The Genetic Cancer Susceptibility Group (GCS) aims to evaluate the inherited genetic factors involved in susceptibility to human cancers. A proportion of the familial cancer susceptibility can be explained by rare mutations in high-penetrance genes, exemplified by mutations in BRCA1 and BRCA2 genes implicated in breast cancer susceptibility. Some of the familial risk can also be explained by genetic variants that are common in the general population but individually confer modest to small risk. The genome-wide association study (GWAS) approach has been successful in identifying this latter type of genetic variants. Nevertheless, the genetic risk explained by the variants identified so far accounts for only a minor proportion of familial clustering, implying that much of the genetic risk remains to be discovered. Within its research goals, GCS aims to use genomic sequencing techniques to further describe genetic susceptibility to cancer and explore how the genetic susceptibility might be mediated, particularly how the germline events may relate to the somatic events. Although GCS does work on common cancers, such as lung cancer, the Group′s research tends to focus on rare cancers such as those of the head and neck (including nasopharynx) and kidney.

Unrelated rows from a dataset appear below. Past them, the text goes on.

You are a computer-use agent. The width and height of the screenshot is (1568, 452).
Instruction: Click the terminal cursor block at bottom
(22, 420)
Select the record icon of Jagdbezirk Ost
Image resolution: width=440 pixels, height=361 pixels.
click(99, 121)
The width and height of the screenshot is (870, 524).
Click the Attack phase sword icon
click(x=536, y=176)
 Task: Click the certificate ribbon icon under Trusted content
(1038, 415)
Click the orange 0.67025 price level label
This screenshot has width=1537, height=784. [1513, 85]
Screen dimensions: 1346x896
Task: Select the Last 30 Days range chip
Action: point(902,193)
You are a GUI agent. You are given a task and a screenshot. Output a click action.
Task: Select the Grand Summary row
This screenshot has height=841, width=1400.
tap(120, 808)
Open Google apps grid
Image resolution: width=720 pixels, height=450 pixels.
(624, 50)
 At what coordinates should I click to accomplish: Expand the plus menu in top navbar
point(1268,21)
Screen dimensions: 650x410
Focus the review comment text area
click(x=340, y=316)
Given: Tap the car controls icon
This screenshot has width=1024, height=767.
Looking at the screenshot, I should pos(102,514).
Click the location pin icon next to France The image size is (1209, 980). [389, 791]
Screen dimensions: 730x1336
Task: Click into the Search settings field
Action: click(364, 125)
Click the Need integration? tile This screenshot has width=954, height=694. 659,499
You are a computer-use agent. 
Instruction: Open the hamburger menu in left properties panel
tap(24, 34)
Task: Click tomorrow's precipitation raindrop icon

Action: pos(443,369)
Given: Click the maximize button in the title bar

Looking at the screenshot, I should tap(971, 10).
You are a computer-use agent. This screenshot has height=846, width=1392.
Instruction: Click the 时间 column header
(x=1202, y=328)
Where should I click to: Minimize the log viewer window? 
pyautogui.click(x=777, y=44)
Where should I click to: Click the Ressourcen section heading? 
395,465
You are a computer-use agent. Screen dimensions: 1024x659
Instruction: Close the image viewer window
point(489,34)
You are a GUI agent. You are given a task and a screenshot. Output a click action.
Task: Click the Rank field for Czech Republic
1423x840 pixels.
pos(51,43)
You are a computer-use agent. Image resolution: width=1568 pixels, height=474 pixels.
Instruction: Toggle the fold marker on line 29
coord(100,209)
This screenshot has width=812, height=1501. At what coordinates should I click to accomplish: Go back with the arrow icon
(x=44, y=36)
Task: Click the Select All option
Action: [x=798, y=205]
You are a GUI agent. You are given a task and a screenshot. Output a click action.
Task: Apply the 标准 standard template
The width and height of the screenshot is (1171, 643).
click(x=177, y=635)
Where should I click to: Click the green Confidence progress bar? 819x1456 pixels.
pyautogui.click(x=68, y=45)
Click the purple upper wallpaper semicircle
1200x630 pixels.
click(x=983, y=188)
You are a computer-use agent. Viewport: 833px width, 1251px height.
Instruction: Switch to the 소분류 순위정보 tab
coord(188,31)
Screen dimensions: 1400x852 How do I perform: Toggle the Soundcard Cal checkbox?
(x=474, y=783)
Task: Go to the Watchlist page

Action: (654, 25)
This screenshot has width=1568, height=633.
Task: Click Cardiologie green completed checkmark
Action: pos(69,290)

GCS is responsible for an important proportion of the Agency′s capacity in genomics. GCS aims to adapt genomic techniques to suit IARC′s particular needs and mission, and support genomics-related activities across the Agency through the Genetic Services Platform (GSP). In addition to its work on genetic susceptibility, GCS is exploring the potential for genomic techniques to be used as measures of circulating genomic biomarkers, such as circulating tumour DNA, and testing their utility as mechanisms of minimally invasive early detection and surveillance of cancer.